Demenz, wenn das Gedächtnis versagt

Demenz, wenn das Gedächtnis versagt

Demenz ist nicht nur für die Patienten ein gravierendes Problem, sondern auch für die Angehörigen und die Medizin. Bis heute gibt es für diese Erkrankung noch keine Lösung.

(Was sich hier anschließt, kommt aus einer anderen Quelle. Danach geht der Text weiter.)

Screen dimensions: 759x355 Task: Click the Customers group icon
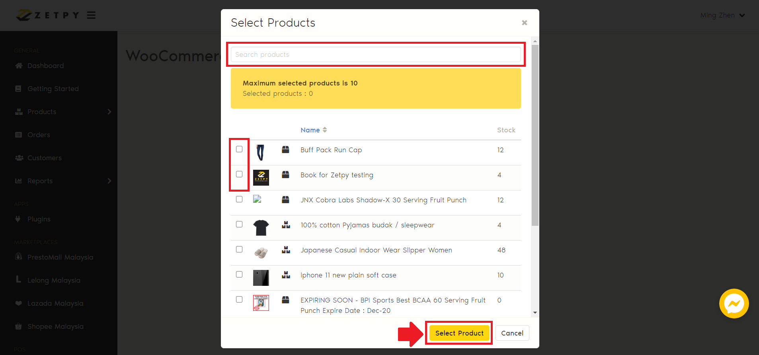pyautogui.click(x=19, y=158)
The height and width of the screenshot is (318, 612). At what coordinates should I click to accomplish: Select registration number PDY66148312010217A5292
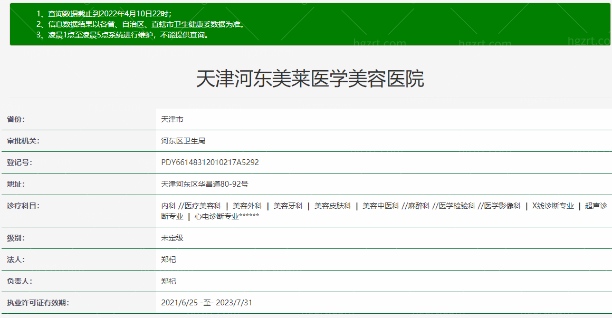click(210, 162)
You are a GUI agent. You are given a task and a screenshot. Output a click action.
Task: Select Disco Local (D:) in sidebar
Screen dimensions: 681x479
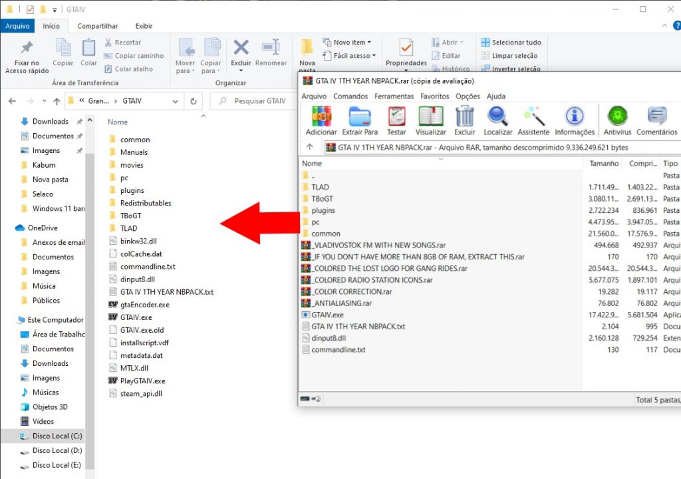tap(57, 451)
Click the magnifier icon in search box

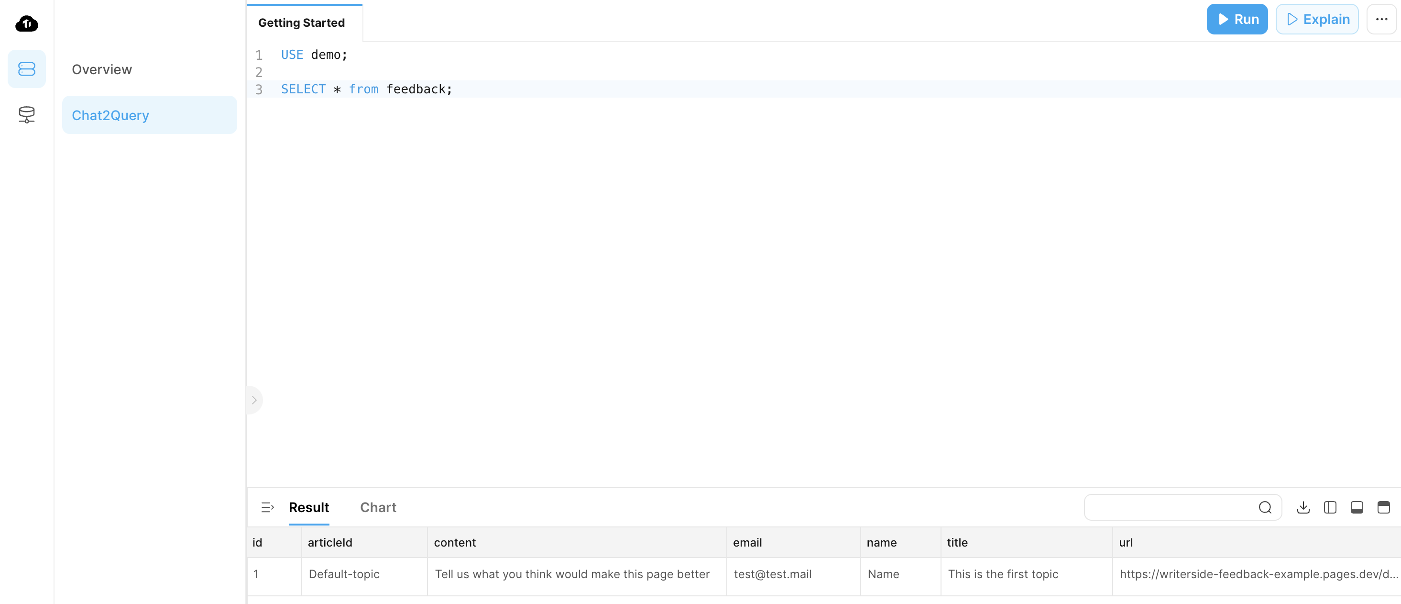[x=1265, y=507]
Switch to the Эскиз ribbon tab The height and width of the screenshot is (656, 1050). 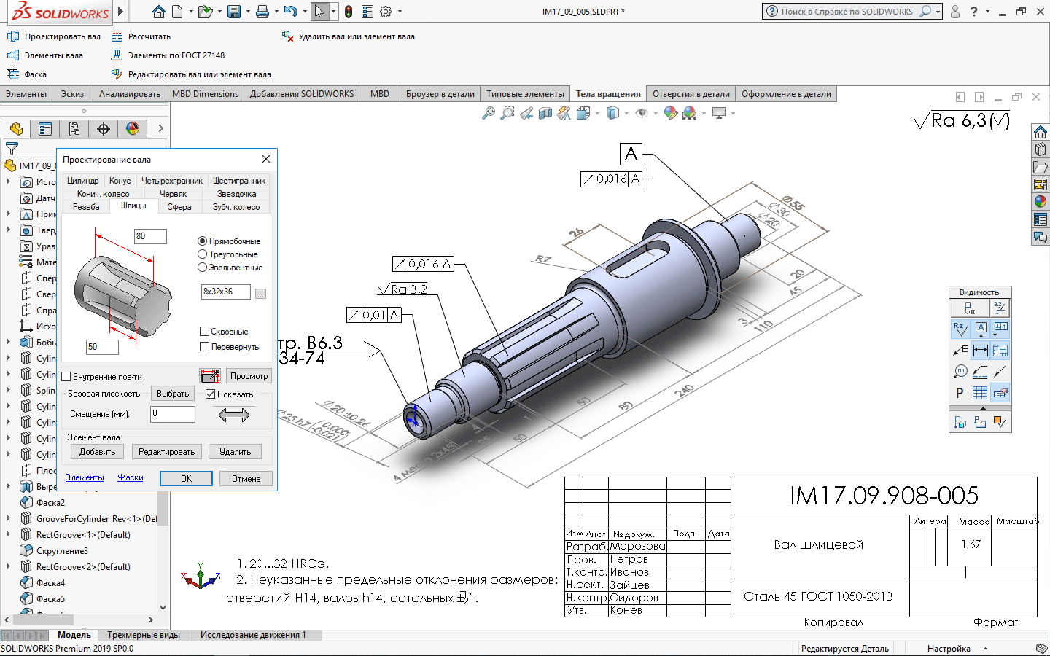click(x=72, y=94)
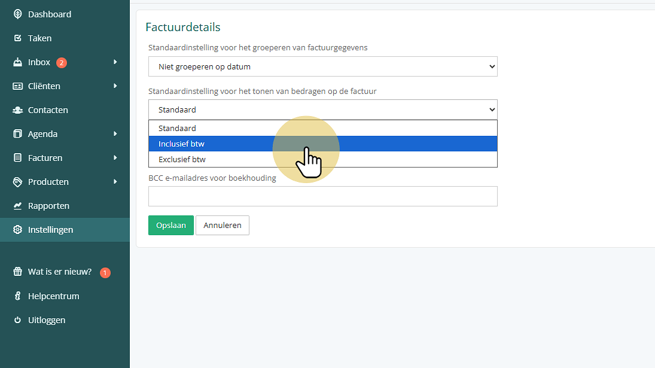
Task: Expand the Facturen submenu arrow
Action: (115, 157)

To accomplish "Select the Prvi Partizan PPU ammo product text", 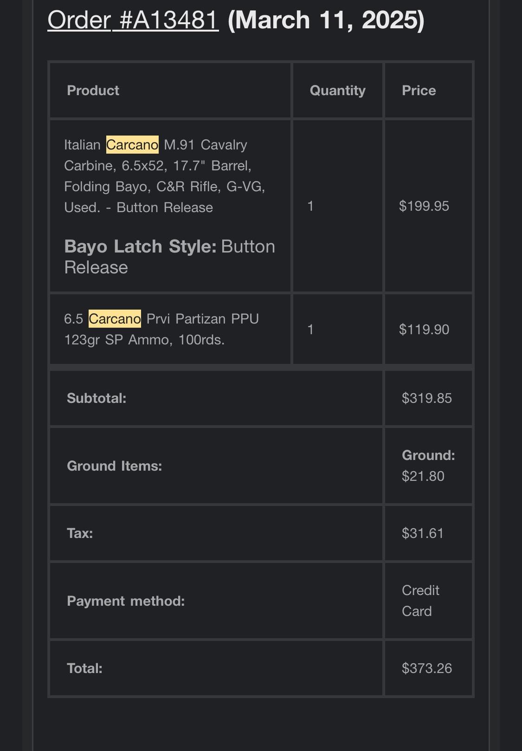I will coord(161,329).
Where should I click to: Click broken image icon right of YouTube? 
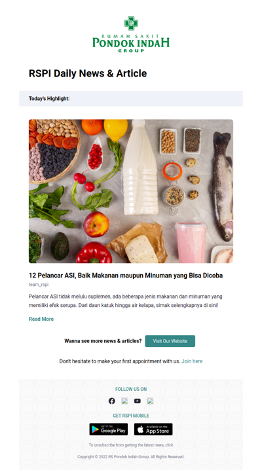(x=150, y=401)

Alzheimer trifft nicht nur ältere Menschen

Eines steht fest, ca. zwei Drittel, der an Demenz erkrankten, haben die gefürchtete Alzheimer. Hierbei bilden sich Ablagerungen im Gehirn. Etwa 15 bis 30 % entfallen auf eine Durchblutungsstörung im Gehirn, auch als vaskuläre Demenz bekannt. Diese Demenz wird häufig durch Infarkte verursacht. Alle anderen Formen der Demenz sind eine Art Mischform und hinzukommen noch seltene Unterarten der Demenz. So gibt es eine Demenz, die häufig bei scheren Alkoholikern auftritt. Derzeit gelten bisher mehr als eine Million nur in Deutschland als dement. Dies dürfte sich bis zur Mitte des Jahrhunderts noch auf vier Millionen in Deutschland erhöhen. Die Kosten für an Demenz erkrankte, belaufen sich derzeit auf gute sechs Milliarden Euro im Jahr, wobei eine der Krankenkassen eine Studie eröffnet die doch erschreckend war. Denn diese Studie die in Zusammenarbeit mit verschiedenen Pharmafirmen erhoben wurde, eröffnete, dass es große Lücken in der Behandlung gibt. Hierbei wurden nur die Versicherten dieser einen Versicherung berücksichtigt, was dann eine andere Zahl, hervorbringen könnte. So wurde festgestellt, dass ca 7500 der an Alzheimer erkrankten keine speziellen Arzneimittel erhielten. Derzeit sind bei dieser einen Versicherung 21 500 bekannte Fälle gemeldet, wobei sich die Zahlen auf das Jahr 2005 berufen. Das Problem dabei ist, das genau diese Patienten ohne eine richtige Therapie, die meisten Kosten verursachen. Dies liegt direkt mit den sogenannten Antidementiva in Zusammenhang, was häufig daran liegt, das diese Menschen erst viel zu spät zu den entsprechenden Fachärzten kommen.

Antidementiva können nicht heilen

Diese Medikamente können zu verzögern, heilbar ist Demenz immer noch nicht. So wirken diese Medikamente auch nur kurzfristig, können also den geistigen Verfall nicht aufhalten. Das größere Problem hierbei ist noch, dass die Medikamente sehr teuer sind und das Budget einer Krankenversicherung erheblich belasten können. Daher werden Antidementiva häufig nicht verschrieben, sondern die Ärzte verschreiben lieber Psychomedikamente. Darunter sind Mittel die Antipsychotika, die eigentlich nur Patienten mit Wahnvorstellungen verschrieben werden sollten. Noch schlimmer ist, dass diese Pillen wahllos verschrieben werden, was dann auch in einigen Alten- und Pflegeheimen festgestellt wurde. Doch genau diese Medikamente haben dann auch noch schwere Nebenwirkungen, was die Ärzte anscheinend nicht kümmert. Zusätzlich wurde dann noch festgestellt, dass ungefähr 60 Prozent der Heiminsassen solche Antipsychotika verabreicht bekommen. Dies kommt häufig in Altenheimen vor, wo es nicht ausreichendes Fachpersonal gibt. Eine dieser Nebenwirkungen ist, das die geistige Leitungsfähigkeit nachlässt. Doch das ist nicht die einzige Nebenwirkung, denn davon gibt es so einige. Dazu gehören häufig noch Magenkrämpfe, Inkontinenz oder auch Gleichgewichtsstörungen. Nicht nur das diese Mittel bei Demenz vollkommen überflüssig sind, werden die alten Menschen noch kränker. Dies gilt gerade für Senioren, wobei die Ärzte die altersspezifischen Nebenwirkungen beachten sollten. Somit bleiben viele Angehörige dann doch mit der Sorge ganz alleine, denn die Ärzte sind hier wirklich nicht immer eine Hilfe. Wichtig ist hier, immer direkt einen guten Facharzt aufsuchen.